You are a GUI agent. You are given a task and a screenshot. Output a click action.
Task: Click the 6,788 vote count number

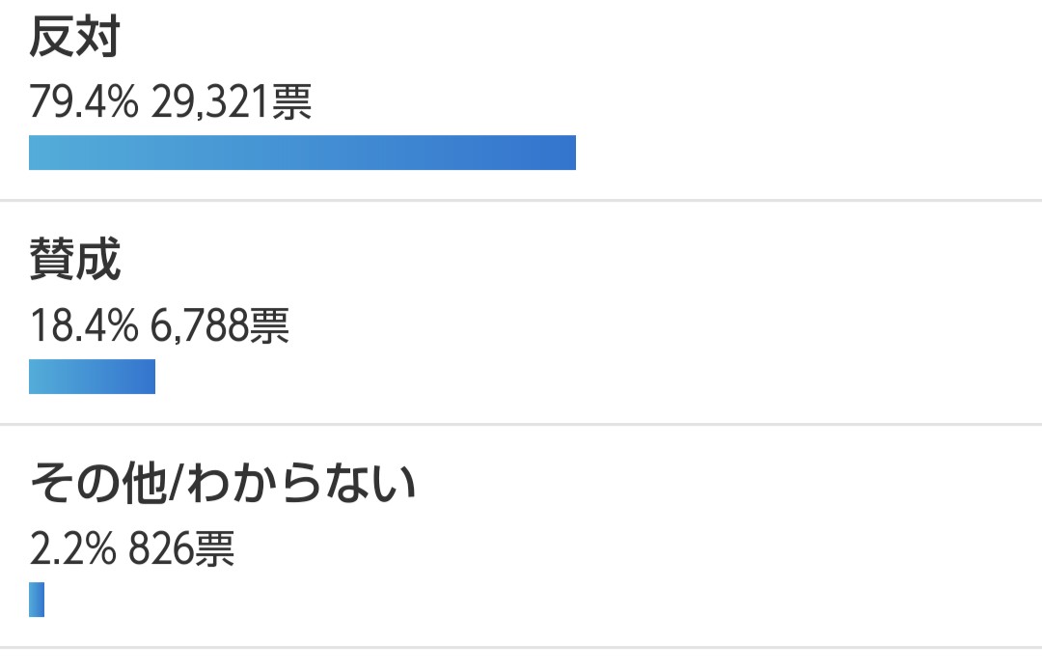pos(199,325)
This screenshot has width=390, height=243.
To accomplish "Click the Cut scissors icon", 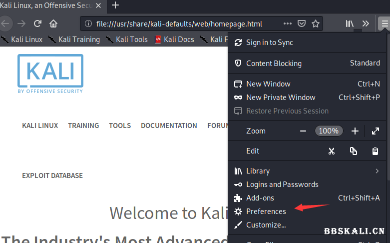I will point(332,151).
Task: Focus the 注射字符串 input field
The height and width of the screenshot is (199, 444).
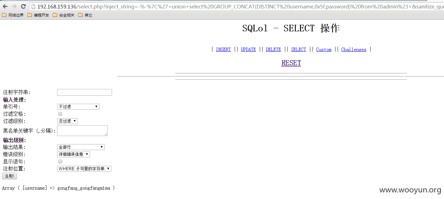Action: coord(84,92)
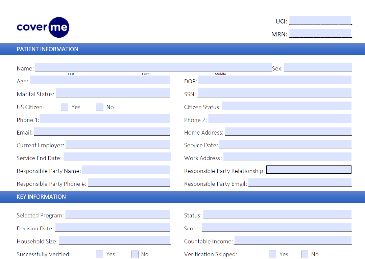Check Yes for US Citizen
365x259 pixels.
pyautogui.click(x=65, y=107)
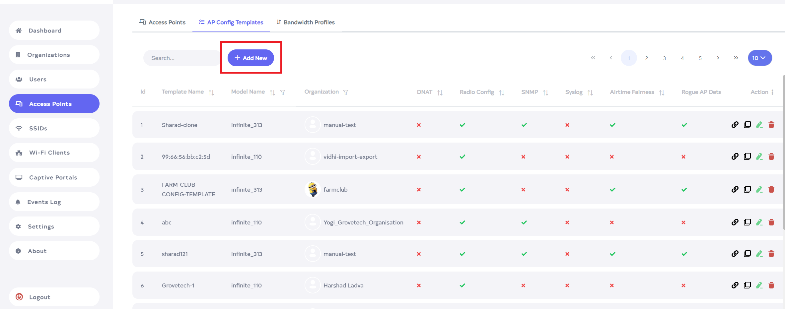Sort by Template Name arrows
The height and width of the screenshot is (309, 785).
tap(211, 93)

→ EXERCISE GOAL
Your copy should begin at the line containing "Task: Focus the 注射字符串 input field" and end at the last line of the data above, matching each line exactly and holding no pictures.

→ OUTPUT OF THE EXERCISE
Task: Focus the 注射字符串 input field
The height and width of the screenshot is (199, 444).
Action: coord(84,92)
Check Yes for US Citizen
365x259 pixels.
pyautogui.click(x=65, y=107)
Sort by Template Name arrows
The height and width of the screenshot is (309, 785).
tap(211, 93)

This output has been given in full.